[Start of Entries shown]

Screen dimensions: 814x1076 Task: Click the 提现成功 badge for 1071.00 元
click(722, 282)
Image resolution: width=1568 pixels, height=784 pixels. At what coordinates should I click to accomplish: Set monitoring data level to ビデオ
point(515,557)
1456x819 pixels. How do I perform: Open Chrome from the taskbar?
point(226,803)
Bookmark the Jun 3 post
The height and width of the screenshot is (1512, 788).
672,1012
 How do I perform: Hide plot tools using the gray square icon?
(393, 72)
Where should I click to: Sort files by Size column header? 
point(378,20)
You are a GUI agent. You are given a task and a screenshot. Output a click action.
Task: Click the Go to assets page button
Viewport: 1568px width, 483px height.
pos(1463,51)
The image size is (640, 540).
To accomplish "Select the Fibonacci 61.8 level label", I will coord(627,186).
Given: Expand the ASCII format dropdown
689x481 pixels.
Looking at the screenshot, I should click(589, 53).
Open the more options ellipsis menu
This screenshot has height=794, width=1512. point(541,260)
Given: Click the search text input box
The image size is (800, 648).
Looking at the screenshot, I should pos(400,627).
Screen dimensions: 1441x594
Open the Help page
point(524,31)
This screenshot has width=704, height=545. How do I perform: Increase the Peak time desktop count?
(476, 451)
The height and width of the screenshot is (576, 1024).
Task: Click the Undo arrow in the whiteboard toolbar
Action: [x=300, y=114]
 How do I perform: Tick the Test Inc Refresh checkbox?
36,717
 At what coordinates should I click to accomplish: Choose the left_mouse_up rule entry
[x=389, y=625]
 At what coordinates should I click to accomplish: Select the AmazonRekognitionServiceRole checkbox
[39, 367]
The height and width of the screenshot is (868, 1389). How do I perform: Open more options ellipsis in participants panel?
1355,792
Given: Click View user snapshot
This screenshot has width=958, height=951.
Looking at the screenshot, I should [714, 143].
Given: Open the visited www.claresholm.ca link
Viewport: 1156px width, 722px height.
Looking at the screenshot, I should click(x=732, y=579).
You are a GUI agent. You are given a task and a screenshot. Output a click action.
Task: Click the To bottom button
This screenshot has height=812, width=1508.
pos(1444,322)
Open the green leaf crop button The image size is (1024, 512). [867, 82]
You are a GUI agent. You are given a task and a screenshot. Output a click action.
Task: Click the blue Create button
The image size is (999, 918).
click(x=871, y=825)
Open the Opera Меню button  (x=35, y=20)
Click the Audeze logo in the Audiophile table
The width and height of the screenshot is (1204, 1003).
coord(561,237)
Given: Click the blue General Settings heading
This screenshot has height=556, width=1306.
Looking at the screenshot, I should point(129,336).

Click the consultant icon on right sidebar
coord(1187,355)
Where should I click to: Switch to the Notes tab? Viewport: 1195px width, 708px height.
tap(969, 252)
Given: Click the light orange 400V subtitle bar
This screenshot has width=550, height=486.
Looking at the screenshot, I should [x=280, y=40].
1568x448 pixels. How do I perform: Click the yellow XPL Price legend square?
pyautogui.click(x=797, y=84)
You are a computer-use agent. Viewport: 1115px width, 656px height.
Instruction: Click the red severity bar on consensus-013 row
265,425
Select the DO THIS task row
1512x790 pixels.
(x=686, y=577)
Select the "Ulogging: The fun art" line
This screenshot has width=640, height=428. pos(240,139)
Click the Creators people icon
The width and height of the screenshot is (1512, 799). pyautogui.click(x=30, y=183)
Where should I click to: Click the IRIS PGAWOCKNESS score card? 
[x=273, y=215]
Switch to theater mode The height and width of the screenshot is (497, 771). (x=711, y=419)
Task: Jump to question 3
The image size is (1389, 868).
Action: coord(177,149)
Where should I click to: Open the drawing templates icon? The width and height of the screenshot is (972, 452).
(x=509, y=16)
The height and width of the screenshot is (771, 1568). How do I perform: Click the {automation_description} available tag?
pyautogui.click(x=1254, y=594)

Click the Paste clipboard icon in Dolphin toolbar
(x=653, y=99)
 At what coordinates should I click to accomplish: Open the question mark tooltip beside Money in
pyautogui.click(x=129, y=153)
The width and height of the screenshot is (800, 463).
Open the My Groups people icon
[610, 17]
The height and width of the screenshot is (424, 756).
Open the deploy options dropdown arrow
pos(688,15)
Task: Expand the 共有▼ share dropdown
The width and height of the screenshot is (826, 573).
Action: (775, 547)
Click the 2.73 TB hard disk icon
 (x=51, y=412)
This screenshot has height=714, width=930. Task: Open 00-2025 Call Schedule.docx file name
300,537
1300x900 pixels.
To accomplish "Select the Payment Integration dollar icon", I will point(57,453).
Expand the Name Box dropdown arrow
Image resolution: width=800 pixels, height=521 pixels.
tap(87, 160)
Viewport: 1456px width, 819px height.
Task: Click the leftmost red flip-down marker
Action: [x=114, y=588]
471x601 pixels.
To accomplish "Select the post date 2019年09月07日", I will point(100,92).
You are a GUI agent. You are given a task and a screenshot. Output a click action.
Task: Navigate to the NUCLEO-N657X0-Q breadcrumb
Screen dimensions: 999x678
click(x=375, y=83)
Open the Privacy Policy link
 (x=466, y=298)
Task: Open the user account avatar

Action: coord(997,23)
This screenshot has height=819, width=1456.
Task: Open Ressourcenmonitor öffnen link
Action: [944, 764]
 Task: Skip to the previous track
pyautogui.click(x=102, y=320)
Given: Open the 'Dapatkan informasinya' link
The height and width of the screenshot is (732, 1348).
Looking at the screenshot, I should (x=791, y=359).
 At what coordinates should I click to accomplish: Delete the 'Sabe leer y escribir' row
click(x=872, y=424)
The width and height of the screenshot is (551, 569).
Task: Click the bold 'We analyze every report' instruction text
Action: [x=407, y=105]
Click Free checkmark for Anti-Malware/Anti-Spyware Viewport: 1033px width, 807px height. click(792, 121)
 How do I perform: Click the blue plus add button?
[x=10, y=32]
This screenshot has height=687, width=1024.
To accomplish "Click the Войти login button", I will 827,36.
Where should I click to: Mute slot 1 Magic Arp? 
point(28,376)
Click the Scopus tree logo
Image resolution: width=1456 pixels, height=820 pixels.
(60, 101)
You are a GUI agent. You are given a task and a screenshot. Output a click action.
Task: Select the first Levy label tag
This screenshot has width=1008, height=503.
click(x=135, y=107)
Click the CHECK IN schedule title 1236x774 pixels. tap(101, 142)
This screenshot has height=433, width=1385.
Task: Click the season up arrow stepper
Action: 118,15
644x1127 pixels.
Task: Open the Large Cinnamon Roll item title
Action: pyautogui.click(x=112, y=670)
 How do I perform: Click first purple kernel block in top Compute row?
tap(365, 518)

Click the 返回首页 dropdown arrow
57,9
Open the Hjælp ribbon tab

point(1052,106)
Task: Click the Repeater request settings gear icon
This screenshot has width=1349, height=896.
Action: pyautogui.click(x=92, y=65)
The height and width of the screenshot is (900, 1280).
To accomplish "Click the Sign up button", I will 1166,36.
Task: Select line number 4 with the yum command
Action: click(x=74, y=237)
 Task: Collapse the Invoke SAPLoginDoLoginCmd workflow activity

[End of Entries shown]

Retype all of the data above word for word, keeping every line unchanged.

Response below:
Screen dimensions: 814x1076 Task: Click the 提现成功 badge for 1071.00 元
click(722, 282)
Image resolution: width=1568 pixels, height=784 pixels. At what coordinates should I click to accomplish: Set monitoring data level to ビデオ
point(515,557)
1456x819 pixels. How do I perform: Open Chrome from the taskbar?
point(226,803)
Bookmark the Jun 3 post
The height and width of the screenshot is (1512, 788).
672,1012
 How do I perform: Hide plot tools using the gray square icon?
(393, 72)
Where should I click to: Sort files by Size column header? 
point(378,20)
You are a GUI agent. You are given a task and a screenshot. Output a click action.
Task: Click the Go to assets page button
Viewport: 1568px width, 483px height.
pos(1463,51)
The image size is (640, 540).
To accomplish "Select the Fibonacci 61.8 level label", I will coord(627,186).
Given: Expand the ASCII format dropdown
689x481 pixels.
Looking at the screenshot, I should click(589, 53).
Open the more options ellipsis menu
This screenshot has height=794, width=1512. point(541,260)
Given: Click the search text input box
The image size is (800, 648).
Looking at the screenshot, I should pos(400,627).
Screen dimensions: 1441x594
Open the Help page
point(524,31)
This screenshot has width=704, height=545. How do I perform: Increase the Peak time desktop count?
(476, 451)
The height and width of the screenshot is (576, 1024).
Task: Click the Undo arrow in the whiteboard toolbar
Action: [x=300, y=114]
 How do I perform: Tick the Test Inc Refresh checkbox?
36,717
 At what coordinates should I click to accomplish: Choose the left_mouse_up rule entry
[x=389, y=625]
 At what coordinates should I click to accomplish: Select the AmazonRekognitionServiceRole checkbox
[39, 367]
The height and width of the screenshot is (868, 1389). How do I perform: Open more options ellipsis in participants panel?
1355,792
Given: Click View user snapshot
This screenshot has width=958, height=951.
Looking at the screenshot, I should [714, 143].
Given: Open the visited www.claresholm.ca link
Viewport: 1156px width, 722px height.
Looking at the screenshot, I should click(x=732, y=579).
You are a GUI agent. You are given a task and a screenshot. Output a click action.
Task: Click the To bottom button
This screenshot has height=812, width=1508.
pos(1444,322)
Open the green leaf crop button The image size is (1024, 512). [867, 82]
You are a GUI agent. You are given a task and a screenshot. Output a click action.
Task: Click the blue Create button
The image size is (999, 918).
click(x=871, y=825)
Open the Opera Меню button  (x=35, y=20)
Click the Audeze logo in the Audiophile table
The width and height of the screenshot is (1204, 1003).
coord(561,237)
Given: Click the blue General Settings heading
This screenshot has height=556, width=1306.
Looking at the screenshot, I should point(129,336).

Click the consultant icon on right sidebar
coord(1187,355)
Where should I click to: Switch to the Notes tab? Viewport: 1195px width, 708px height.
tap(969, 252)
Given: Click the light orange 400V subtitle bar
This screenshot has width=550, height=486.
Looking at the screenshot, I should [x=280, y=40].
1568x448 pixels. How do I perform: Click the yellow XPL Price legend square?
pyautogui.click(x=797, y=84)
You are a computer-use agent. Viewport: 1115px width, 656px height.
Instruction: Click the red severity bar on consensus-013 row
265,425
Select the DO THIS task row
1512x790 pixels.
(x=686, y=577)
Select the "Ulogging: The fun art" line
This screenshot has width=640, height=428. pos(240,139)
Click the Creators people icon
The width and height of the screenshot is (1512, 799). pyautogui.click(x=30, y=183)
Where should I click to: Click the IRIS PGAWOCKNESS score card? 
[x=273, y=215]
Switch to theater mode The height and width of the screenshot is (497, 771). (x=711, y=419)
Task: Jump to question 3
The image size is (1389, 868).
Action: coord(177,149)
Where should I click to: Open the drawing templates icon? The width and height of the screenshot is (972, 452).
(x=509, y=16)
The height and width of the screenshot is (771, 1568). How do I perform: Click the {automation_description} available tag?
pyautogui.click(x=1254, y=594)

Click the Paste clipboard icon in Dolphin toolbar
(x=653, y=99)
 At what coordinates should I click to accomplish: Open the question mark tooltip beside Money in
pyautogui.click(x=129, y=153)
The width and height of the screenshot is (800, 463).
Open the My Groups people icon
[610, 17]
The height and width of the screenshot is (424, 756).
Open the deploy options dropdown arrow
pos(688,15)
Task: Expand the 共有▼ share dropdown
The width and height of the screenshot is (826, 573).
Action: (775, 547)
Click the 2.73 TB hard disk icon
 (x=51, y=412)
This screenshot has height=714, width=930. Task: Open 00-2025 Call Schedule.docx file name
300,537
1300x900 pixels.
To accomplish "Select the Payment Integration dollar icon", I will point(57,453).
Expand the Name Box dropdown arrow
Image resolution: width=800 pixels, height=521 pixels.
tap(87, 160)
Viewport: 1456px width, 819px height.
Task: Click the leftmost red flip-down marker
Action: [x=114, y=588]
471x601 pixels.
To accomplish "Select the post date 2019年09月07日", I will point(100,92).
You are a GUI agent. You are given a task and a screenshot. Output a click action.
Task: Navigate to the NUCLEO-N657X0-Q breadcrumb
Screen dimensions: 999x678
click(x=375, y=83)
Open the Privacy Policy link
 (x=466, y=298)
Task: Open the user account avatar

Action: coord(997,23)
This screenshot has height=819, width=1456.
Task: Open Ressourcenmonitor öffnen link
Action: [944, 764]
 Task: Skip to the previous track
pyautogui.click(x=102, y=320)
Given: Open the 'Dapatkan informasinya' link
The height and width of the screenshot is (732, 1348).
Looking at the screenshot, I should (x=791, y=359).
 At what coordinates should I click to accomplish: Delete the 'Sabe leer y escribir' row
click(x=872, y=424)
The width and height of the screenshot is (551, 569).
Task: Click the bold 'We analyze every report' instruction text
Action: [x=407, y=105]
Click Free checkmark for Anti-Malware/Anti-Spyware Viewport: 1033px width, 807px height. click(792, 121)
 How do I perform: Click the blue plus add button?
[x=10, y=32]
This screenshot has height=687, width=1024.
To accomplish "Click the Войти login button", I will 827,36.
Where should I click to: Mute slot 1 Magic Arp? 
point(28,376)
Click the Scopus tree logo
Image resolution: width=1456 pixels, height=820 pixels.
(60, 101)
You are a GUI agent. You are given a task and a screenshot. Output a click action.
Task: Select the first Levy label tag
This screenshot has width=1008, height=503.
click(x=135, y=107)
Click the CHECK IN schedule title 1236x774 pixels. tap(101, 142)
This screenshot has height=433, width=1385.
Task: Click the season up arrow stepper
Action: 118,15
644x1127 pixels.
Task: Open the Large Cinnamon Roll item title
Action: pyautogui.click(x=112, y=670)
 How do I perform: Click first purple kernel block in top Compute row?
tap(365, 518)

Click the 返回首页 dropdown arrow
57,9
Open the Hjælp ribbon tab

point(1052,106)
Task: Click the Repeater request settings gear icon
This screenshot has width=1349, height=896.
Action: pyautogui.click(x=92, y=65)
The height and width of the screenshot is (900, 1280).
To accomplish "Click the Sign up button", I will 1166,36.
Task: Select line number 4 with the yum command
Action: click(x=74, y=237)
 Task: Collapse the Invoke SAPLoginDoLoginCmd workflow activity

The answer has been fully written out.